_INSTRUCTIONS TO FOLLOW_
In the entries below, find the lines with the word "computer" and copy them.
++++++
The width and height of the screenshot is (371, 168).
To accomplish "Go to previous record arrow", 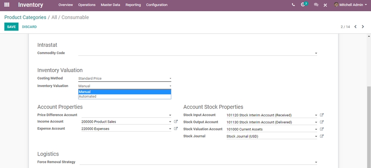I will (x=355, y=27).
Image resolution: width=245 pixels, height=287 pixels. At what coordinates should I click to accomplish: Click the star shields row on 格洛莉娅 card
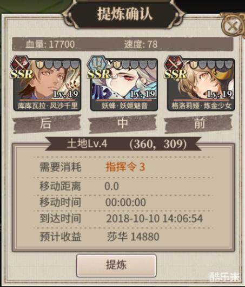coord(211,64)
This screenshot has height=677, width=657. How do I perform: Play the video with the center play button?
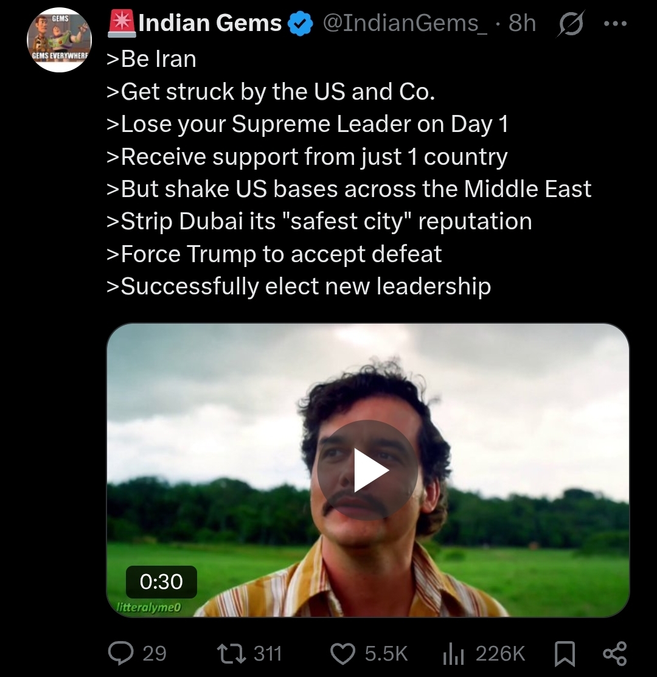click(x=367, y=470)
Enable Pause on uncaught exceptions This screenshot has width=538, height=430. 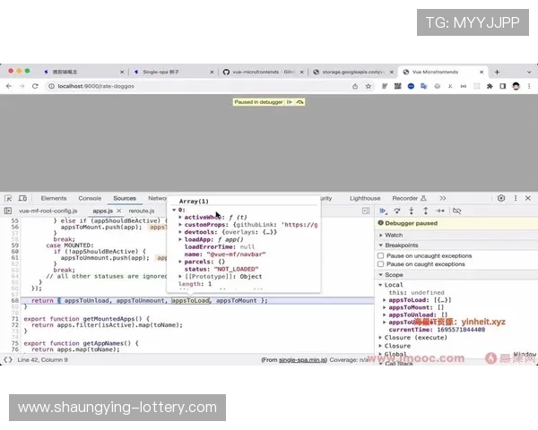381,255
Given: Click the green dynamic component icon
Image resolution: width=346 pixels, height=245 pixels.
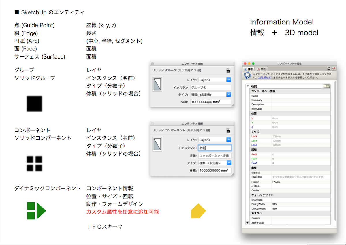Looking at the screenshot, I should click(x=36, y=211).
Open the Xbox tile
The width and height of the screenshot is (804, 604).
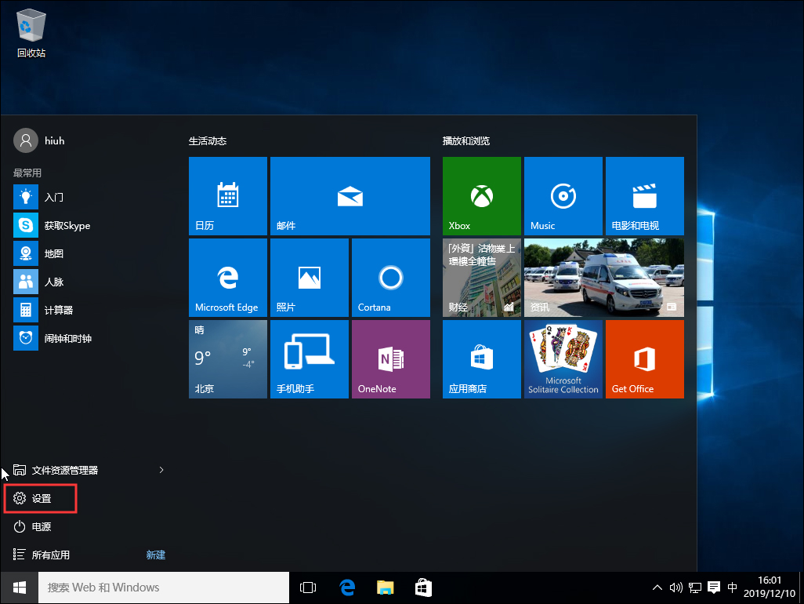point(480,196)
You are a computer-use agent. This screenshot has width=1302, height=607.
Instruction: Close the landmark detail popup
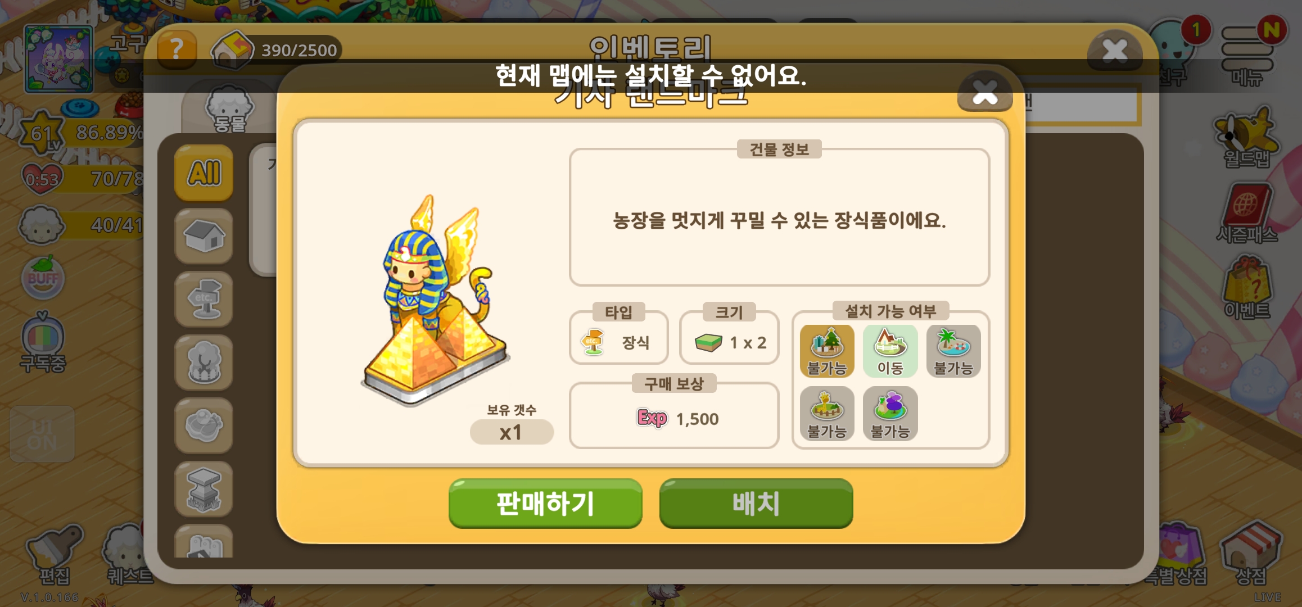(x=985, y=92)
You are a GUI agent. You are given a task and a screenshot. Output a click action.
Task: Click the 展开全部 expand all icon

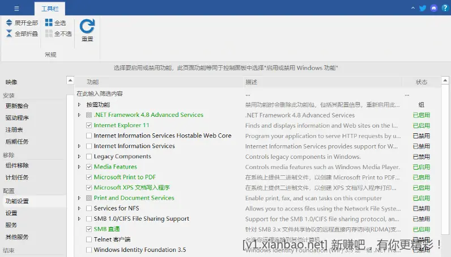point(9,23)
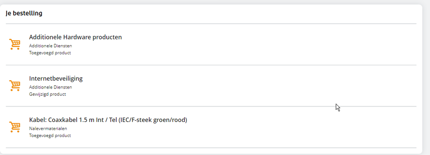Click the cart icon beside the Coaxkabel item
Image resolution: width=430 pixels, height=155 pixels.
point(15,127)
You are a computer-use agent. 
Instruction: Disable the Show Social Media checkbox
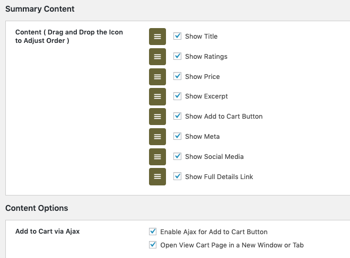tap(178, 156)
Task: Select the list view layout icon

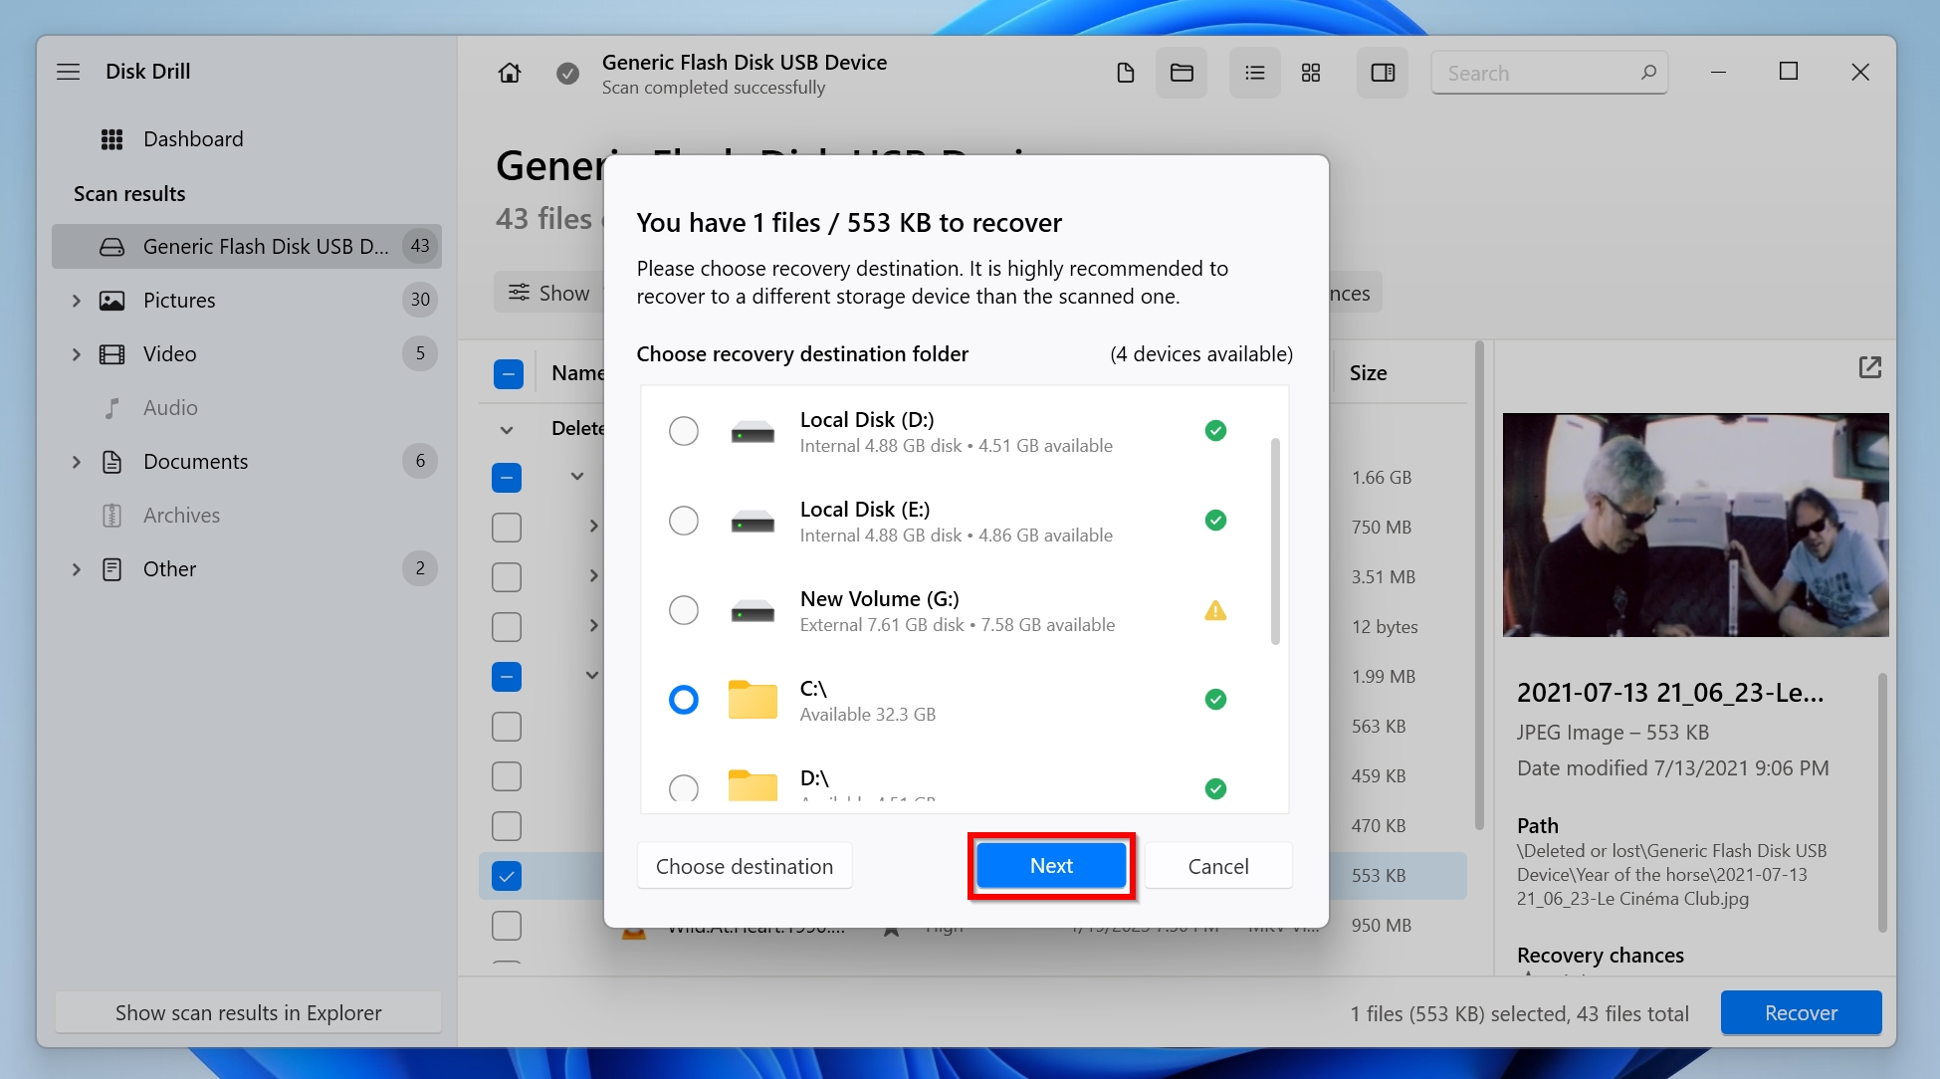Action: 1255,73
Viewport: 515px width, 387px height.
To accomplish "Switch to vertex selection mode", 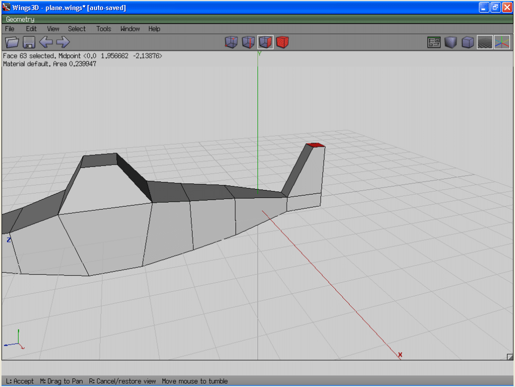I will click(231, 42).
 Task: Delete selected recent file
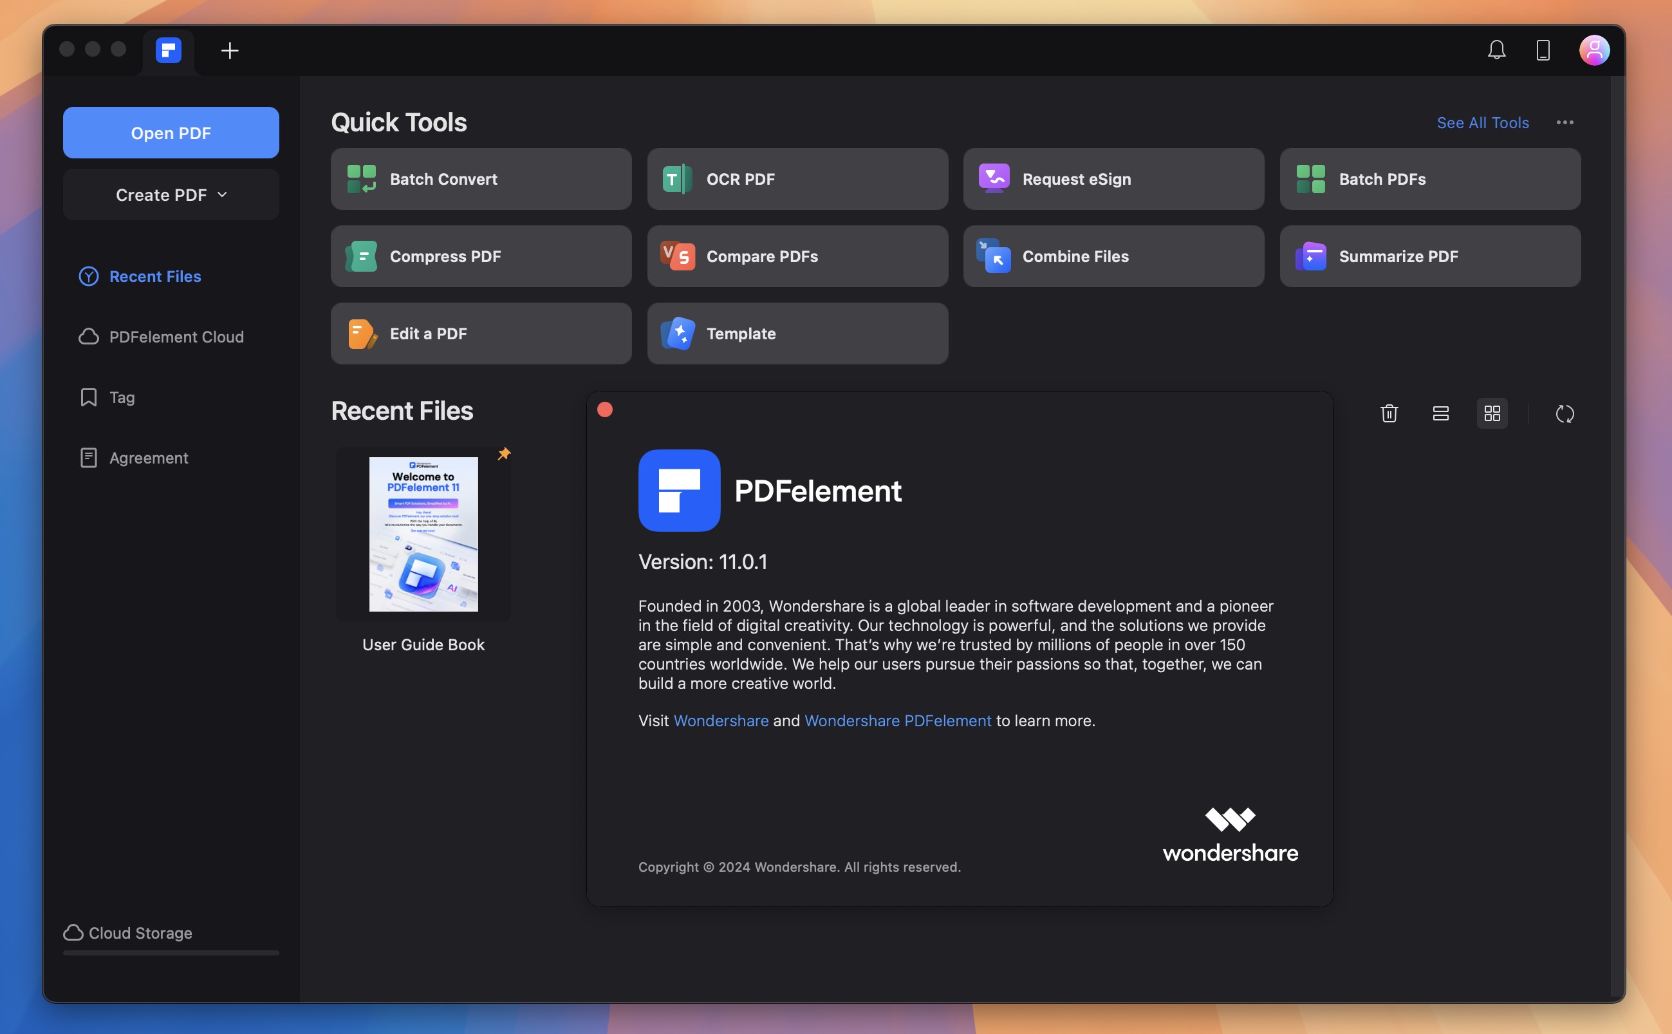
++++++
_RESPONSE TO THIS TASK_
You are a computer-use agent. This screenshot has width=1302, height=607.
You are a computer-use agent. 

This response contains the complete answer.